El surrealismo de Larrañaga y Mujica




César GARCÍA ACOSTA

“Seamos realistas, pidamos lo imposible”, decía el fundador del surrealismo, el francés André Breton, hacia mediados del siglo XX. Hoy, en Uruguay, un nuevo ensayo asoma comola versión siglo XXI de aquella inspiración filosófica: su autor es el nacionalista Jorge Larrañaga.
Cincuenta años después de Breton, en lo que puede definirse como la versión uruguaya y casi siempre tardía, el Presidente José Mujica y el Senador Larrañaga, parecen protagonizar la autoría de un nuevo ensayo sobre cómo –partiendo de un dato de la realidad- puede caerse en tal visión parcializada de los hechos, que les permite sostener que Uruguay es un país seguro o que el ministro Eduardo Bonomi, de Interior, es el mejor Secretario de Estado que nos ha presentado a los uruguayos el Frente Amplio.
Que problemas de seguridad pública siempre hubo, es un hecho. Que la violencia extrema ha ido creciendo de manera constante, también lo es. Que el ministro casi anunció en un estado de estrés laboral que no se animaba a no recomendar que la gente se arme para proteger sus vidas, es incuestionable. Y que un día y otro también, con apoyo o no de Bonomi, la policía se le va de las manos y protagoniza patotas sindicales, las cárceles padecen amotinamientos, y ahora hasta los jueces penales, que todo lo ven, se llaman al asombro al presenciar en un solo turno judicial, en apenas un fin de semana, dos ajusticiamientos mafiosos y un copamiento con menores como delincuentes.
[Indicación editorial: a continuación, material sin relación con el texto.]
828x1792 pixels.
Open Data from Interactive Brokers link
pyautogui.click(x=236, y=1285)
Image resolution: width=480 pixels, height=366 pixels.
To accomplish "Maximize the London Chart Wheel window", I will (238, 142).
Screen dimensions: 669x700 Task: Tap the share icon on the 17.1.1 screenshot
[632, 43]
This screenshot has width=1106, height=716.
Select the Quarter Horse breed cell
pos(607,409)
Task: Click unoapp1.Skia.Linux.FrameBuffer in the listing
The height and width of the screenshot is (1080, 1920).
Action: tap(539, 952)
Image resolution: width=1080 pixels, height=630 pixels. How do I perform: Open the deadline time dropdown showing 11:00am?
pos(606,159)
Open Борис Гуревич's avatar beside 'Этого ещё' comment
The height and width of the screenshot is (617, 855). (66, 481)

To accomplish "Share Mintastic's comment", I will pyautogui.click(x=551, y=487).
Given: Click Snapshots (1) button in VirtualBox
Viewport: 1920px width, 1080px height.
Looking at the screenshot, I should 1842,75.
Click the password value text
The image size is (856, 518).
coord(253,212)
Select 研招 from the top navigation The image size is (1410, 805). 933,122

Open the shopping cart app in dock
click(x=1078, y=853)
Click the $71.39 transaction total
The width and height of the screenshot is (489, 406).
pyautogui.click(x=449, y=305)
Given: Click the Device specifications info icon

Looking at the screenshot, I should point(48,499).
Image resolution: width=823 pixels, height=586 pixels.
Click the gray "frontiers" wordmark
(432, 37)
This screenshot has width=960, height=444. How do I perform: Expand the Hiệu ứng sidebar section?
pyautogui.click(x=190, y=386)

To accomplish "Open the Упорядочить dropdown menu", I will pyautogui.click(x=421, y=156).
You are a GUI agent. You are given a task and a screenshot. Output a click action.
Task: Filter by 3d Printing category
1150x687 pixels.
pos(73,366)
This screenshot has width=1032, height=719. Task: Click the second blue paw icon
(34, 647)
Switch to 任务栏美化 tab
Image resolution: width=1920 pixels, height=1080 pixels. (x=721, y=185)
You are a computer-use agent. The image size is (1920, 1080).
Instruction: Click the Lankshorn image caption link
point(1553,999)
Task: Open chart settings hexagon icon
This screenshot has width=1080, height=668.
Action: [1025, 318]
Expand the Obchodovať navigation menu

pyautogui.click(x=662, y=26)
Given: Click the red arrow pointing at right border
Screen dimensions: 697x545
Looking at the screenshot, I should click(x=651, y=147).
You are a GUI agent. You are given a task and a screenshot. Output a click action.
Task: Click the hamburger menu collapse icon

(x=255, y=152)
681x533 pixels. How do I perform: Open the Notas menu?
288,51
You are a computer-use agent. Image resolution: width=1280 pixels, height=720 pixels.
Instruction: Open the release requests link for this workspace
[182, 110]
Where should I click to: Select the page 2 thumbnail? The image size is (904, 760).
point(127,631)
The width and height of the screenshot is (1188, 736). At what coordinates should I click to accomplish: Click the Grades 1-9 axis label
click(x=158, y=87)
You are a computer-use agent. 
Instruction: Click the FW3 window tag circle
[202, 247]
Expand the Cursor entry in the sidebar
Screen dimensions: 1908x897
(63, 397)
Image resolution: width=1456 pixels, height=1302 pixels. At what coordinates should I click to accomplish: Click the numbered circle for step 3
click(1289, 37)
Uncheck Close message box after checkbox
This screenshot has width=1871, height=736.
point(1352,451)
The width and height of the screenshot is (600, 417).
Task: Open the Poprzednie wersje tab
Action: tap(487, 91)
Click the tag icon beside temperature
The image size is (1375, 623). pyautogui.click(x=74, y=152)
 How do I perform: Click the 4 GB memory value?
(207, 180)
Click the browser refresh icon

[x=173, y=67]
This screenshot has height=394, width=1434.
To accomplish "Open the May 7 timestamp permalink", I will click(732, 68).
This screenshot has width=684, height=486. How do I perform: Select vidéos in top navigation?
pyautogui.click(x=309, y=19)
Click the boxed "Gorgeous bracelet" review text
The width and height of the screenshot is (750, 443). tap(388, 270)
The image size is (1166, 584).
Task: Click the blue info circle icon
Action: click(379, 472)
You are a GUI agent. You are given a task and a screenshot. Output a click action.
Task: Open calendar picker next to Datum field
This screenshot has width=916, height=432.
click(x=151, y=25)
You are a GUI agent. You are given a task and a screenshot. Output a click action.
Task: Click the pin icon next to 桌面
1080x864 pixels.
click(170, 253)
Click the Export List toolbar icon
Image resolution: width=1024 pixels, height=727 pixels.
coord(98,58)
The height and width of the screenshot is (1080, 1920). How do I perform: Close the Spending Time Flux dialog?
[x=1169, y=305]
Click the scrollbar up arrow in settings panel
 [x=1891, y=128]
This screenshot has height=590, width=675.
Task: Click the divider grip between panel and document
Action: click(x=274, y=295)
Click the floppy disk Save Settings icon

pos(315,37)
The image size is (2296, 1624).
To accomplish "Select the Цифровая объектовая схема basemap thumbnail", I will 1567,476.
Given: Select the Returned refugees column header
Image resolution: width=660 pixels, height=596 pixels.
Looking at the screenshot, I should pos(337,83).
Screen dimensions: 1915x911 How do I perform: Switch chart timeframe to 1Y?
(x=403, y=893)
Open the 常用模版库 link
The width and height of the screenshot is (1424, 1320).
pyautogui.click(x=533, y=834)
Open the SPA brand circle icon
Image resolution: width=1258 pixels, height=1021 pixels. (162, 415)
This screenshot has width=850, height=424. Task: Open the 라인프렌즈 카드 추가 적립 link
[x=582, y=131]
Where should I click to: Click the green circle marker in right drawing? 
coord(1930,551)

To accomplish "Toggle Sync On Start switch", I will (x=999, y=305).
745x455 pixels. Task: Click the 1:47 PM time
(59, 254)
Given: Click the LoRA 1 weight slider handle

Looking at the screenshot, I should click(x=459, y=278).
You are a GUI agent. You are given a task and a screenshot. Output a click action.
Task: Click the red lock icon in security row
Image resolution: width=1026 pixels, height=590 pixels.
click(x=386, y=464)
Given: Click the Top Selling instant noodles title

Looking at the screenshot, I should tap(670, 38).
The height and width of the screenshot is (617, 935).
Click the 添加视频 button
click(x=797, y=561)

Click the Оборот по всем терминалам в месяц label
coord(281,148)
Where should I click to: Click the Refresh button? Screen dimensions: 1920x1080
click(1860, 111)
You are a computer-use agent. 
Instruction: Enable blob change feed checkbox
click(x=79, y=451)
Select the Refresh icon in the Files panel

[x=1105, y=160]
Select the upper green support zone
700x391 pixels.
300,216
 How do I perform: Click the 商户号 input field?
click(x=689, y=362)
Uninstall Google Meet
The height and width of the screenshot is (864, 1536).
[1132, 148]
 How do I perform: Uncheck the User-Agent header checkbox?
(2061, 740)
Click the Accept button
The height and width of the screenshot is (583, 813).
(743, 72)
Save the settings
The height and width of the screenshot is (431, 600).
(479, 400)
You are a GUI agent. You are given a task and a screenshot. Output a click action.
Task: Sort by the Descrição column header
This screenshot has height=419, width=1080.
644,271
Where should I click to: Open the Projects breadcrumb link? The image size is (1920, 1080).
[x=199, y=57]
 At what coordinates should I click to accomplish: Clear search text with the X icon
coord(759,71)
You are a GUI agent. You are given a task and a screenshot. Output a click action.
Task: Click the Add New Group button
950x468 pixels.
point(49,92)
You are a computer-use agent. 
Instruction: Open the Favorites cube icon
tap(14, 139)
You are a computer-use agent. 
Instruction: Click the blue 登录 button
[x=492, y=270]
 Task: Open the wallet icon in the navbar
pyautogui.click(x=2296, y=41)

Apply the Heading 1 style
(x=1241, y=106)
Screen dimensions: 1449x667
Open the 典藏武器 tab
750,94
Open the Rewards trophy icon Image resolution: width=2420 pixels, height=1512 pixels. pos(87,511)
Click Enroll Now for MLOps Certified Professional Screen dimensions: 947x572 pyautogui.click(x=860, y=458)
Las directivas policiales sean de persuasión o de represión, salen de posiciones asumidas en primera instancia por el ministro. Y Bonomi no es cualquier dirigente político; es el ministro articulador del Presidente que parece no encontrar el modo de hacer que la violencia empiece un proceso de descenso social.
Hay violencia en ámbitos muy disímiles, y eso no es imputable ni a la sociedad ni a los medios de comunicación. Creer lo contrario, es decir, hacerse a la idea de la paz social comandada por la policía, parece una utopía rayana con la ridiculez, en tanto como país debemos tener una política de estado en materia de seguridad, protección y defensa de la integralidad individual que dista mucho de lo que se dice y se hace en esta materia. Mucho es lo que sucede en el paisito; el Uruguay ni es la puerta de atrás del mundo ni la ventana de una América latina cada vez más critica en materia de educacional con incidencia sobre la seguridad pública.
Pero cierto es que desde hace apenas unas horas hay más patrulleros en las calles; con la contradicción de que ahora han pasado a ser muchos también los policías queno usan esos patrulleros porque no saben manejar.
De ahí lo utópico o poco creíble de los asados del Pepe Mujica con el Guapo Larrañaga; sus té de las cinco en la chacra de Rincón del Cerro o las tardes compartidas en el bar La Estacada de Punta Carretas. Ambos son dirigentes políticos que deberían ser antagónicos en forma y en sustancia. Si esto no es así, casi seguro que un Breton asumirá aho9ra cuando se vengan los cambios como ministro de Gobierno, al tiempo que Larrañaga, muy cómodo desde la oposición, ensaya un estilo conformista que cada vez más lo aleja de ser una opción de cambio al término del mandato de su amigo el Pepe.
Mientras tanto, Pedro Bordaberry sigue en el rumbo de la coherencia, que no es ni más ni menos, que contraponerse al Gobierno y a sus comnpañeros de ruta.